Friday, June 14, 2013

The Dream - Challenge Post #1

This will be the first post of my 6 week challenge. I'm not counting the last one because that was just an introductory type thing. 

Last night I had a pretty horrible dream. I have nightmares a lot but only sometimes do I have one so bad that it causes me to wake up in the middle of the night to the sound of my screaming and then lie awake in my bed for several minutes trying to think of happy thoughts and trying not to fall back asleep in fear of returning to the same dream. Last night was one of those rare occasion horrific wake up ones. Here it is: 

I'm sitting in a hotel foyer and my aunty rushes over to me from, a panicked look on her face. She tells me that my sister has caught a serious infectious disease and anyone who wants to see her again will have to get a special injection designed especially for her case so that her loved ones won't catch what she has. 

I have a bad phobia of needles, I haven't met anyone who's as scared of them as I am, but I swallowed my fear without a millisecond of thought, or a single word, stood up and followed my aunt into a doctor's office. I had no reason to trust my aunty knew what she was doing because she isn't a nurse or doctor or anything like that but without any hesitation I pulled up my sleeve and didn't wince or cry or show any fear at all because I knew that I had to do this for my sister. 

After my aunty had given me the needle she said, 

"It seems that I got it wrong. Your sister isn't the one with the disease. It's you." 

I was just relieved to hear she was fine. My aunty went on to say, 

"This means that you're going to have to go into isolation and anyone who wants to see you will have to get the injection."

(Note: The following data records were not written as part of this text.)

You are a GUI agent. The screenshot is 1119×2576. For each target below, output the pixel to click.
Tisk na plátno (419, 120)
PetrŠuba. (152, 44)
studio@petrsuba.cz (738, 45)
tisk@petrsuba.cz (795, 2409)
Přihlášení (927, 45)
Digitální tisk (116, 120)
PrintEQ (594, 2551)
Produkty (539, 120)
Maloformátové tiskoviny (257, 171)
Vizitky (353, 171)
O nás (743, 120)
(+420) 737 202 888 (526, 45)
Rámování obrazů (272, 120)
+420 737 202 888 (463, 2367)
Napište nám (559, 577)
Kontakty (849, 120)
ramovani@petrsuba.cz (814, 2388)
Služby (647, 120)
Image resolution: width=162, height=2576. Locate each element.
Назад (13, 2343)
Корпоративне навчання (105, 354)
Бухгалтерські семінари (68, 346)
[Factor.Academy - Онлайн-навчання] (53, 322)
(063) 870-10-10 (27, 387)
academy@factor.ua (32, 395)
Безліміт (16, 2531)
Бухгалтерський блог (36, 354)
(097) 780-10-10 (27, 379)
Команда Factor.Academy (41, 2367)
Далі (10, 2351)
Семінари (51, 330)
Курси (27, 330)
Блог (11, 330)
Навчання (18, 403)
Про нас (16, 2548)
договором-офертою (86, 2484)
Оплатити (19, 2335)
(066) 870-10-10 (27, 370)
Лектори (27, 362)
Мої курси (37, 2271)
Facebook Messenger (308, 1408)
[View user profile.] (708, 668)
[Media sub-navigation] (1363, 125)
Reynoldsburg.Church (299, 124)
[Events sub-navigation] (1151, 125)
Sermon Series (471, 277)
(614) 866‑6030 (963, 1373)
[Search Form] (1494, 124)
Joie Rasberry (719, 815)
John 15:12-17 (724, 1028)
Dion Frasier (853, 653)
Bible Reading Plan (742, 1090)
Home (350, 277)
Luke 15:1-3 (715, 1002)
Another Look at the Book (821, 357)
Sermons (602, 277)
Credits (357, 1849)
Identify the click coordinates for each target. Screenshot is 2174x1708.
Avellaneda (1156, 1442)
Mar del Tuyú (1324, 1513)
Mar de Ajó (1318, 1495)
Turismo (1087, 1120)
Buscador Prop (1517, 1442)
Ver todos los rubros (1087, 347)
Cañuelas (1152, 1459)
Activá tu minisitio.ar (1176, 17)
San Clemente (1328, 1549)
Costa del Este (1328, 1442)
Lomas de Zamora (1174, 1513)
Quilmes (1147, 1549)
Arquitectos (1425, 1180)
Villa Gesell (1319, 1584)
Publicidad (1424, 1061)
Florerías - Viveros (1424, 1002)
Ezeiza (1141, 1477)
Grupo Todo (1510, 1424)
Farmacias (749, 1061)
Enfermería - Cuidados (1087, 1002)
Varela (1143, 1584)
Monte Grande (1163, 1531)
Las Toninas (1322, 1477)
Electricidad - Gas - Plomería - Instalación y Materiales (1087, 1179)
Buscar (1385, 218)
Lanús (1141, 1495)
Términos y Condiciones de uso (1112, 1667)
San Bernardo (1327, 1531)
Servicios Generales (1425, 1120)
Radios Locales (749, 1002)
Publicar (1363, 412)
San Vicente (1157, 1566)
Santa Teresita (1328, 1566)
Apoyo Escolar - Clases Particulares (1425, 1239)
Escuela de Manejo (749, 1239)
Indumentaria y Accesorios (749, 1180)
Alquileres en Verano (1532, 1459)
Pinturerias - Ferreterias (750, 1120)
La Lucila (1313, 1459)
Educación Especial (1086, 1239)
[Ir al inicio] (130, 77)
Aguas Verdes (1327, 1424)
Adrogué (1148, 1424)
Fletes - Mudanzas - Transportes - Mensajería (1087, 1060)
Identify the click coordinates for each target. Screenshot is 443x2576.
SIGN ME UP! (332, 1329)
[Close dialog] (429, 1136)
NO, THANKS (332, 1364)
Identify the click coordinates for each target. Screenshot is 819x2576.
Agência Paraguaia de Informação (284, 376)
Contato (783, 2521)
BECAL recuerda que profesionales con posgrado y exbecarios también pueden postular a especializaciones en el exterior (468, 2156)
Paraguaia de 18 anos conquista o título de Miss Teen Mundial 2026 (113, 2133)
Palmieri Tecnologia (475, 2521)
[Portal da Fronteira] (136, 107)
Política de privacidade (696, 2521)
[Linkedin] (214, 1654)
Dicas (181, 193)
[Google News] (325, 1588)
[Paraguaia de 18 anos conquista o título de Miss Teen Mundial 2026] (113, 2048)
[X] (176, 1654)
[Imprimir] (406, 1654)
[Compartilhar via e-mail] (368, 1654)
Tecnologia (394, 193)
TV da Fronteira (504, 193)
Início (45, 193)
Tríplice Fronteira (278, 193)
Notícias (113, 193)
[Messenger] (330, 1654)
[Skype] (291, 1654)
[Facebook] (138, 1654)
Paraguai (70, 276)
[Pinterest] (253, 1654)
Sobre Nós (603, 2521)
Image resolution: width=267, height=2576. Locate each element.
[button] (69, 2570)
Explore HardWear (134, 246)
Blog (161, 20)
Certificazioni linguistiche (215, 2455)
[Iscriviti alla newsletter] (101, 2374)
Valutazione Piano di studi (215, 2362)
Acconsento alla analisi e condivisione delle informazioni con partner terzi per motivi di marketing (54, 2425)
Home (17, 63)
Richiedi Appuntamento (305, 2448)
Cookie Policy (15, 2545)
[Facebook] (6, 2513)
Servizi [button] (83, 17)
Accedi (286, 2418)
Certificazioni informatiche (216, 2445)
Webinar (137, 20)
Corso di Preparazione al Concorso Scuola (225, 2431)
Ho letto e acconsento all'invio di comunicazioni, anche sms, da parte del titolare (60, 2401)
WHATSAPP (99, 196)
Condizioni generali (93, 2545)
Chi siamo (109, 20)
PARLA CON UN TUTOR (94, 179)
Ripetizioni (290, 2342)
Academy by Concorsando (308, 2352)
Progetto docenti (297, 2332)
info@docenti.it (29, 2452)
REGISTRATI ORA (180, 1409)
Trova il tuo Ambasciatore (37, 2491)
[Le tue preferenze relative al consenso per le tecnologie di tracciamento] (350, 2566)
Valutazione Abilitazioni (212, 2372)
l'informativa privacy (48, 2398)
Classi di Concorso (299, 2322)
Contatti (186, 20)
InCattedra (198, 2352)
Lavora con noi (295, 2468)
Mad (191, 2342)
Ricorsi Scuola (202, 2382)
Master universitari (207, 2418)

My first thought was: injections are my biggest fear, all the people I love and care about will surely go through what I just went through so I don't have to be alone with this disease. 

Some weird dream time passed and now me and my aunty are back in the hotel foyer and she says,

"No one has taken the injection," 

and so I asked, "what about my parents? What about my boyfriend?" 

and she said, "it was too hard for them. They couldn't go through with it." 

Then my body started to shake and I couldn't breathe. Next thing I knew I was by myself sitting on the white tiled floor of a small bathroom. The white walls, bath, sink and floor where all splattered with bright red blood. I knew the blood was mine but I wasn't bleeding and I didn't know how it got there. There were Wolverine like claws coming out of my knuckles, it scared me to think that a part of me was made of something so sharp and cold. 

I couldn't feel any physical pain from the "disease" but the hurt of knowing that I wasn't worth the effort to the people I thought had loved me of having to endure one injection was destroying me worse than any disease could. And then all of a sudden I realised that it was knowing no one cared enough to be here for me that WAS the disease, it was draining the life from me. So I started to scream over and over as loud as I could, hoping someone would hear, but the smell of my blood was starting to make me feel weak and I knew no one would come save me, I said "why wasn't I worth it?" and then I woke up. 

Next time I promise to write something happy and upbeat, maybe it'll even be funny! 

Luna. 

1 comment:

Laura said...

Aww. Really crap dream.
I don't actually have nightmares. I can only remember one from when I was a kid, but it had a happy ending, so I don't think it counts.

A couple of months ago, on a work trip, I did have some disturbing dreams, though. They didn't scare me, but they left me feeling uncomfortable every time I woke up. Something about giant shark fights and tidal waves that destroyed my house.